Nano GPS 3 Click is based on the ORG1511, a GPS/GNSS module with an integrated antenna from OriginGPS. It is built around MediaTek’s MT3333 SoC, which includes an 8Mb built-in flash, GNSS radio, a DSP core for processing the GNSS signal, a navigation subsystem, a peripheral controller, and a PMU subsystem. The module is 10x10 mm, the industry’s smallest global positioning module, with superior sensitivity and outstanding performance. It can achieve time to first fix (TTFF) in less than one second, location accuracy of approximately two meters, and tracking sensitivity of -165dBm. Its architecture can detect changes in context, temperature, and satellite signals to achieve a state of near-continuous availability by maintaining and updating its internal parameters, such as time, frequency, and satellite ephemeris data. An on-board patch antenna is built from a Hi-K ceramic element and is accompanied by a GNSS SAW Filter and a GNSS dual-stage LNA, which amplifies the GNSS signal to meet the RF down converter
input threshold. The ORG1511 operates in the 1560 up to 1620MHz frequency range and has 99 search channels and 33 simultaneous tracking channels. Additionally, the module features jamming rejection, indoor and outdoor multipath, cross-correlation mitigation, static navigation, assisted navigation, SBAS, DGPS, and more. It can work in full-power continuous, standby, periodic, and AlwaysLocateTM modes. The Nano GPS 3 Click is equipped with a backup battery JST connector as an optional backup power supply.

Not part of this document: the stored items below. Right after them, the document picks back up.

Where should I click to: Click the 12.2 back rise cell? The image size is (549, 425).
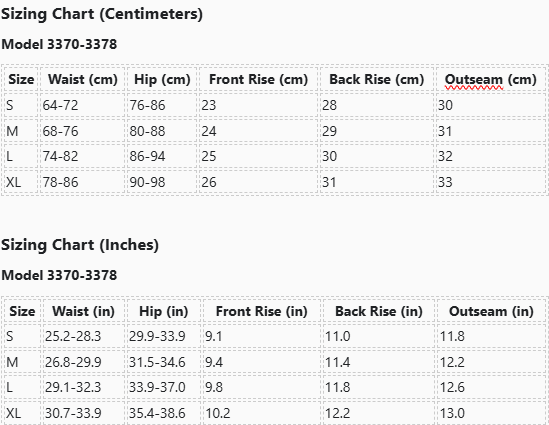point(379,413)
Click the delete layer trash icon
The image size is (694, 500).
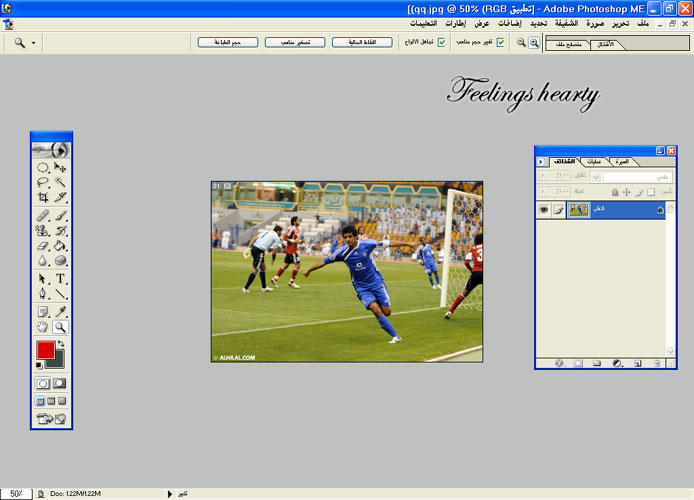pyautogui.click(x=656, y=363)
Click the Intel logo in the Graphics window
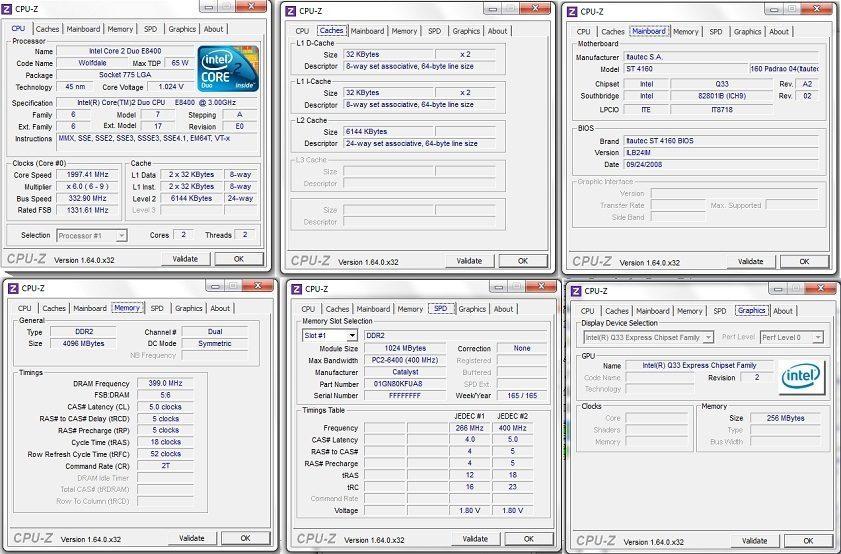 pyautogui.click(x=800, y=377)
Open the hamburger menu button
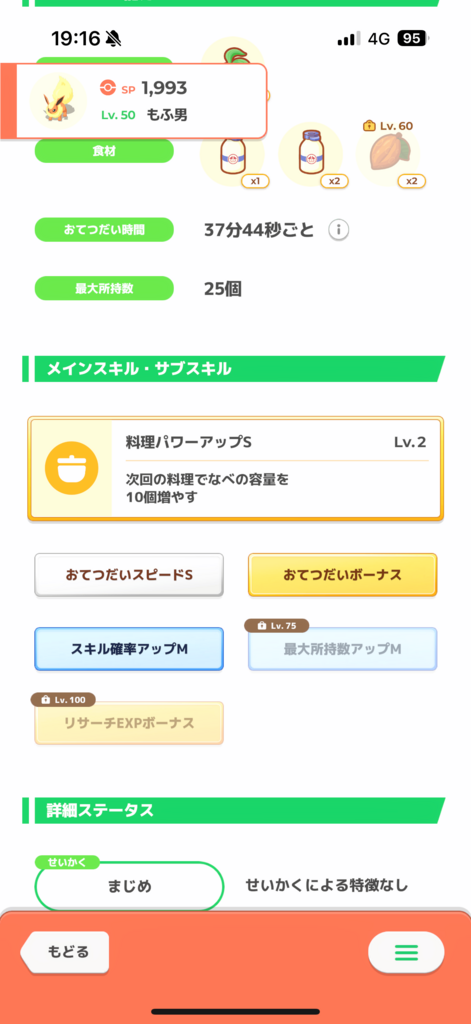The image size is (471, 1024). point(406,953)

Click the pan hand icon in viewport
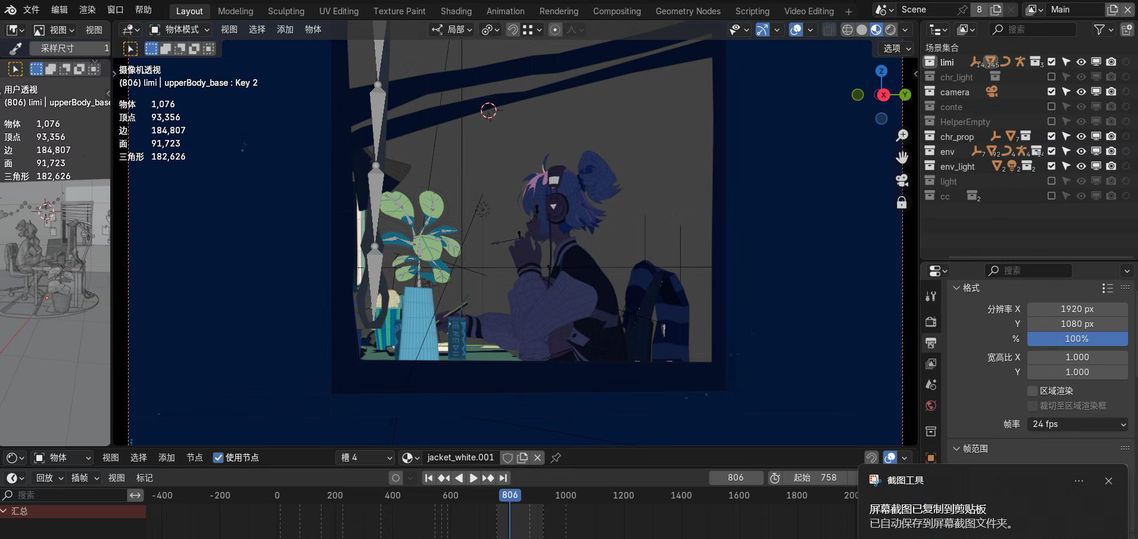902,158
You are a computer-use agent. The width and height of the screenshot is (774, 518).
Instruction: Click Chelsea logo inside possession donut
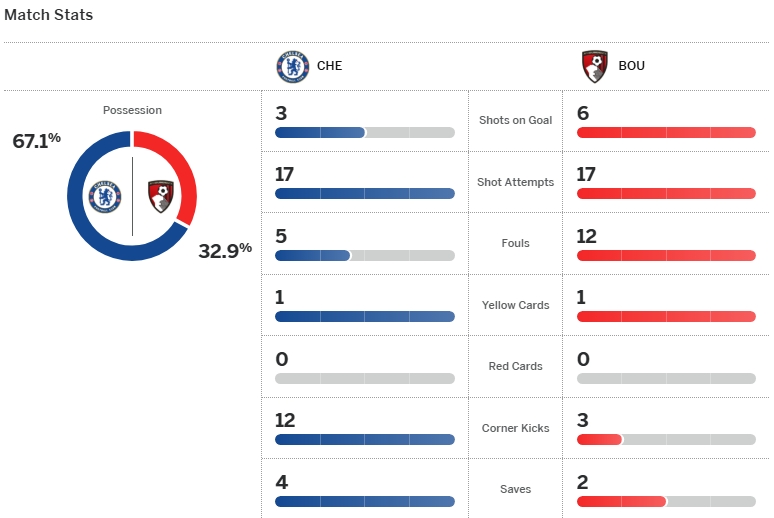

Please note that JST battery connectors are not standardized, so check the polarity before connecting. Another feature of this Click board™ is the Backup Mode that can be entered by the software NMEA command, forcing the module to enter the Idle state. You can also enter the Backup Mode over the BCKM SEL switch, thus disconnecting the VCC power supply. The battery should be connected before switching it to the Backup Mode over the switch. Worth mentioning is a 1PPS LED as a pulse-per-second signal that provides a pulse
signal for timing purposes. Nano GPS 3 Click can use a standard 2-Wire I2C interface to communicate with the host MCU, supporting clock speeds of 400kHz. In addition, over the COMM SEL jumper, you can select a standard UART interface to communicate with the host MCU with commonly used UART RX and TX pins and additional UART RTS and CTS control flow pins. The communication supports a default baud rate of 9600bps. The WUP pin is an output-only for probing to determine if the module is in active mode or Standby/Backup states. With the FON pin (force-on), you can control the power states of the module, say, returning from a backup mode to a full power mode. This Click board™ can be operated only with a 3.3V logic voltage level. The board must perform appropriate logic voltage level conversion before using MCUs with different logic levels. Also, this Click board™ comes equipped with a library containing easy-to-use functions and an example code that can be used as a reference for further development.
Features overview
Development board
Discovery kit with STM32L4R9AI MCU is a complete demonstration and development platform for the STMicroelectronics Arm® Cortex®-M4 core-based STM32L4R9AI microcontroller. Leveraging the innovative ultra-low-power oriented features, 640 Kbytes of embedded RAM, graphics performance (Chrom-ART Accelerator™), and DSISM controller offered by the STM32L4R9AI, the 32L4R9IDISCOVERY kit enables users to easily prototype applications with state-of-the-art energy efficiency, as well as providing stunning audio and graphics rendering with direct support for an AMOLED DSI round display. For even more user friendliness, the on-board ST-LINK/V2-1 debugger provides out-of-the-box programming and
debugging capabilities. The STM32L4R9AI microcontroller features four I2Cs, five USARTs, one ULP UART, three SPIs, two SAIs, one SDIO, one USB 2.0 full-speed OTG, two CANs, one FMC parallel synchronous interface, one 12 bit ADC, one 12-bit DAC, two ULP analog comparators, two op-amps, one two data-lane DSI display, one digital filter for sigma-delta modulation and SWP interface, two Octo-SPI interfaces, an 8- to 14-bit camera interface, one touch-sensing controller interface, JTAG, and SWD debugging support. This Discovery board offers everything users need to get started quickly and develop applications easily. The hardware features on the board help to evaluate the following peripherals: USB OTG FS, microSD™
card, 8-bit camera interface, 16-Mbit PSRAM, PMOD, and STMod+ connectors, IDD measurement, full-duplex I2S with an audio codec and stereo headset jack including an analog microphone, DFSDM with a pair of MEMS digital microphones on board, 512-Mbit Octo-SPI Flash memory device, I2C extension connector, 1.2" AMOLED display using a one data-lane DSI interface with a capacitive touch panel. The ARDUINO® compatible connectors expand the functionality with a wide choice of specialized shields. The integrated ST-LINK/V2-1 provides an embedded in-circuit debugger and programmer for the STM32 MCU.
Microcontroller Overview
MCU Card / MCU
Architecture
ARM Cortex-M4
MCU Memory (KB)
2048
Silicon Vendor
STMicroelectronics
Pin count
169
RAM (Bytes)
655360
Used MCU Pins
mikroBUS™ mapper
Take a closer look
Click board™ Schematic
Step by step
Project assembly
Start by selecting your development board and Click board™. Begin with the Discovery kit with STM32L4R9AI MCU as your development board.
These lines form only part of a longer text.